Когда Джана ушла, а Митчелл снова взялся наводить блеск, я вторично полез в душ, после чего отправился помочь матери с переездом. Дом, в котором я вырос, порядком обветшал. Он принадлежал не нам, все эти годы мы его снимали. Мать решила обзавестись собственным жильем, но у нее была плохая кредитная история. Тогда я взял кредит на свое имя. Теперь мать переезжала в новый дом в другой части города.

Возле нашего старого дома уже стоял фургон. Джеймс, новый мамин друг, заносил туда коробки.

Он по-мужски обнял меня и сразу ударился в свою обычную болтовню. Спрашивал, как мои дела. Говорил, что моей матери повезло с таким заботливым сыном. Все это было излишним. Джеймс мне и так нравился. Я уже вырос из того возраста, когда мальчишки ревниво относятся к мужчинам, видя их рядом со своими матерями. Но Джеймс с завидным упорством продолжал свои усилия. Ладно, пусть болтает, пока батарейка не сядет.
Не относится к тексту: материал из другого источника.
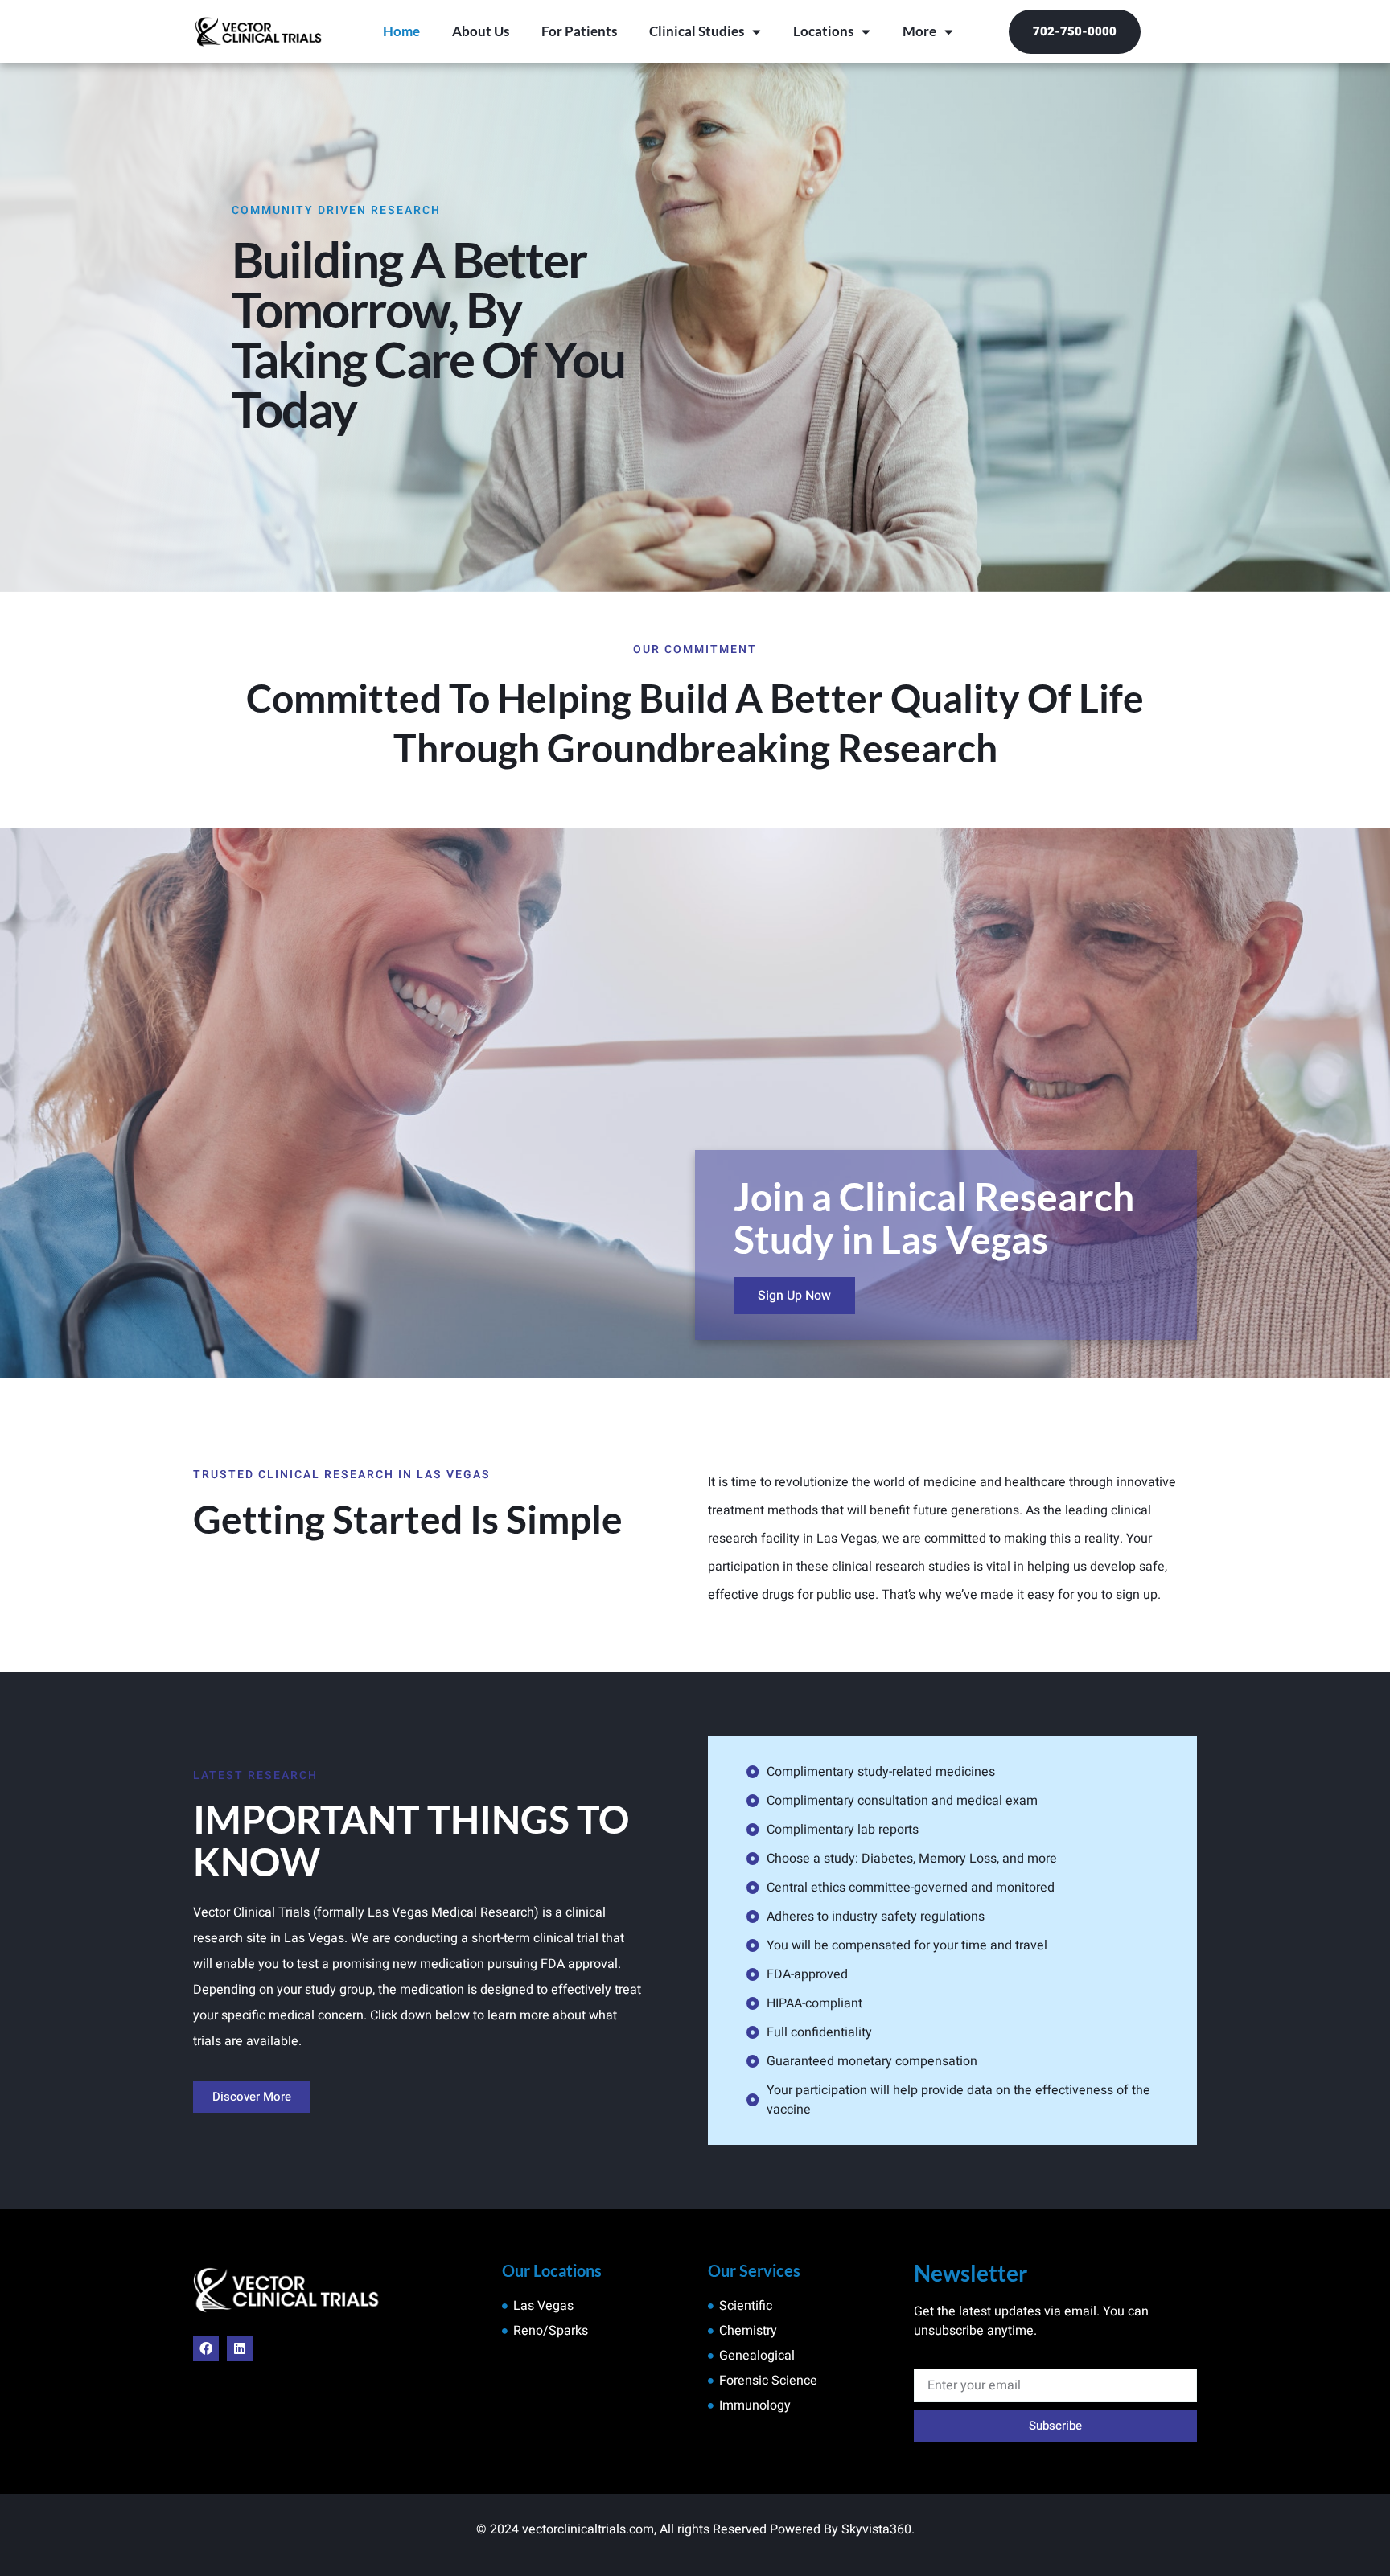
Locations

– Это последняя, – сказала мать, подавая Джеймсу очередную коробку.

Избавившись от груза, она обняла меня.

– Как твоя новая работа?

– Пока неплохо. Даже не думал, что мне там так понравится.

– Рад за тебя, – сказал Джеймс, вылезая из фургона. – Я десять лет занимался строительством. Гораздо лучше, чем торговать фастфудом или торчать в офисе.

Он был на несколько дюймов ниже матери. В рыжеватых волосах мелькали седые прядки. Внешне Джеймс не соответствовал типажу мужчин, которые нравились матери. Наверное, все решил его характер.

– Ну что, будем выносить мебель? – спросил я, обрывая воспоминания Джеймса о его строительном прошлом.

– Начинайте с горки, – сказала мать. – Только несите с предельной осторожностью. Мне она досталась от мамы, и…

– Мы с Элиасом все знаем, – остановил ее Джеймс. – Перенесем, как по воздуху.

Мы вошли в опустевший дом. Старый сервант был громоздким и тяжелым. Мать следила за каждым нашим шагом, боясь, как бы мы не уронили семейную реликвию и не разбили стеклянные дверцы. Но горка благополучно заняла свое место в фургоне. Для большей надежности мы ее обвязали старыми одеялами. Я сошел по пандусу и… Казалось, мать забыла про мебель. Она стояла с побелевшим лицом, как будто увидела призрака. Я повернулся и мгновенно все понял.

В конце проезда стояла Брей и смотрела на меня.